━━━━━ Data to use
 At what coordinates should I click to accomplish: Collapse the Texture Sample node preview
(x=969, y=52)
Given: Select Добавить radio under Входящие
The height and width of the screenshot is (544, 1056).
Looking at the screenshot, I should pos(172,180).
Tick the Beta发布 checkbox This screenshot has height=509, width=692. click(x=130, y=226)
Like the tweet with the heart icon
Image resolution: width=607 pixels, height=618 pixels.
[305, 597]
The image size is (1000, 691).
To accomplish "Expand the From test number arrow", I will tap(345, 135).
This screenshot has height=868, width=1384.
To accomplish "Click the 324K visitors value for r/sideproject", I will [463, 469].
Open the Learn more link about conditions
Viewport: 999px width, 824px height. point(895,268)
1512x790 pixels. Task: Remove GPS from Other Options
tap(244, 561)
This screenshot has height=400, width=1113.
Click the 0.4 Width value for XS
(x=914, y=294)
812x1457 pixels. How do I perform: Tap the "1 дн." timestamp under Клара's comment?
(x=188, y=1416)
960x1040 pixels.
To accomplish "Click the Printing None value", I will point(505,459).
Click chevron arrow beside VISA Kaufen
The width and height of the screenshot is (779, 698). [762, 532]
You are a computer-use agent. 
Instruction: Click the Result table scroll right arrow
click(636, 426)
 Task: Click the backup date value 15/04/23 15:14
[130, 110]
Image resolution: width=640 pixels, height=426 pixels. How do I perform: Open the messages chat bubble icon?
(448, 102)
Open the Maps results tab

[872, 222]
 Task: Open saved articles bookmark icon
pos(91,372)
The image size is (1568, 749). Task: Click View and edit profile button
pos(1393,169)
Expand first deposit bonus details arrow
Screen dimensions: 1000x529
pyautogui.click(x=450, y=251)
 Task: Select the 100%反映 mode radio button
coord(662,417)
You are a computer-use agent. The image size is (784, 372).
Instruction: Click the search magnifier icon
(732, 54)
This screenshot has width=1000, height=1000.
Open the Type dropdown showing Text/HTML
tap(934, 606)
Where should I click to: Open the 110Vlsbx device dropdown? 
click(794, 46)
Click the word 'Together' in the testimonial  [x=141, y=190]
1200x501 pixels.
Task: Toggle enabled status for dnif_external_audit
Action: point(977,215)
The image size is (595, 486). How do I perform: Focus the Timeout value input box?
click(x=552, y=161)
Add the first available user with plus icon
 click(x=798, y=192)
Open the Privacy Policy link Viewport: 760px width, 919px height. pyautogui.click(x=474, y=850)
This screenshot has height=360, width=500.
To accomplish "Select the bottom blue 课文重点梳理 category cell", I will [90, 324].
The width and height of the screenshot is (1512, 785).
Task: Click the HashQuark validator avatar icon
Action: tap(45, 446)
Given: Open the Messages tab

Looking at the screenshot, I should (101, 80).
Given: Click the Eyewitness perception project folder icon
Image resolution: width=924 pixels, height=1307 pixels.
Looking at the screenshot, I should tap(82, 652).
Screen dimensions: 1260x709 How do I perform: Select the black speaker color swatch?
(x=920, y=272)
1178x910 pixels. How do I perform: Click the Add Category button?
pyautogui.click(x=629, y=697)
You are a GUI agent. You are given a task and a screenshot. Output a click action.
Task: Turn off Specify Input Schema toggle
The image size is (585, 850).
━━━━━━━━━━
__Task brief__
Recopy the entries above in their entirety, exactly.

__Output below__
 At what coordinates should I click to accomplish: Collapse the Texture Sample node preview
(x=969, y=52)
Given: Select Добавить radio under Входящие
The height and width of the screenshot is (544, 1056).
Looking at the screenshot, I should pos(172,180).
Tick the Beta发布 checkbox This screenshot has height=509, width=692. click(x=130, y=226)
Like the tweet with the heart icon
Image resolution: width=607 pixels, height=618 pixels.
[305, 597]
The image size is (1000, 691).
To accomplish "Expand the From test number arrow", I will tap(345, 135).
This screenshot has height=868, width=1384.
To accomplish "Click the 324K visitors value for r/sideproject", I will [463, 469].
Open the Learn more link about conditions
Viewport: 999px width, 824px height. point(895,268)
1512x790 pixels. Task: Remove GPS from Other Options
tap(244, 561)
This screenshot has height=400, width=1113.
Click the 0.4 Width value for XS
(x=914, y=294)
812x1457 pixels. How do I perform: Tap the "1 дн." timestamp under Клара's comment?
(x=188, y=1416)
960x1040 pixels.
To accomplish "Click the Printing None value", I will point(505,459).
Click chevron arrow beside VISA Kaufen
The width and height of the screenshot is (779, 698). [762, 532]
You are a computer-use agent. 
Instruction: Click the Result table scroll right arrow
click(636, 426)
 Task: Click the backup date value 15/04/23 15:14
[130, 110]
Image resolution: width=640 pixels, height=426 pixels. How do I perform: Open the messages chat bubble icon?
(448, 102)
Open the Maps results tab

[872, 222]
 Task: Open saved articles bookmark icon
pos(91,372)
The image size is (1568, 749). Task: Click View and edit profile button
pos(1393,169)
Expand first deposit bonus details arrow
Screen dimensions: 1000x529
pyautogui.click(x=450, y=251)
 Task: Select the 100%反映 mode radio button
coord(662,417)
You are a computer-use agent. The image size is (784, 372).
Instruction: Click the search magnifier icon
(732, 54)
This screenshot has width=1000, height=1000.
Open the Type dropdown showing Text/HTML
tap(934, 606)
Where should I click to: Open the 110Vlsbx device dropdown? 
click(794, 46)
Click the word 'Together' in the testimonial  [x=141, y=190]
1200x501 pixels.
Task: Toggle enabled status for dnif_external_audit
Action: point(977,215)
The image size is (595, 486). How do I perform: Focus the Timeout value input box?
click(x=552, y=161)
Add the first available user with plus icon
 click(x=798, y=192)
Open the Privacy Policy link Viewport: 760px width, 919px height. pyautogui.click(x=474, y=850)
This screenshot has height=360, width=500.
To accomplish "Select the bottom blue 课文重点梳理 category cell", I will [90, 324].
The width and height of the screenshot is (1512, 785).
Task: Click the HashQuark validator avatar icon
Action: tap(45, 446)
Given: Open the Messages tab

Looking at the screenshot, I should (101, 80).
Given: Click the Eyewitness perception project folder icon
Image resolution: width=924 pixels, height=1307 pixels.
Looking at the screenshot, I should tap(82, 652).
Screen dimensions: 1260x709 How do I perform: Select the black speaker color swatch?
(x=920, y=272)
1178x910 pixels. How do I perform: Click the Add Category button?
pyautogui.click(x=629, y=697)
You are a GUI agent. You are given a task and a screenshot. Output a click action.
Task: Turn off Specify Input Schema toggle
The image size is (585, 850).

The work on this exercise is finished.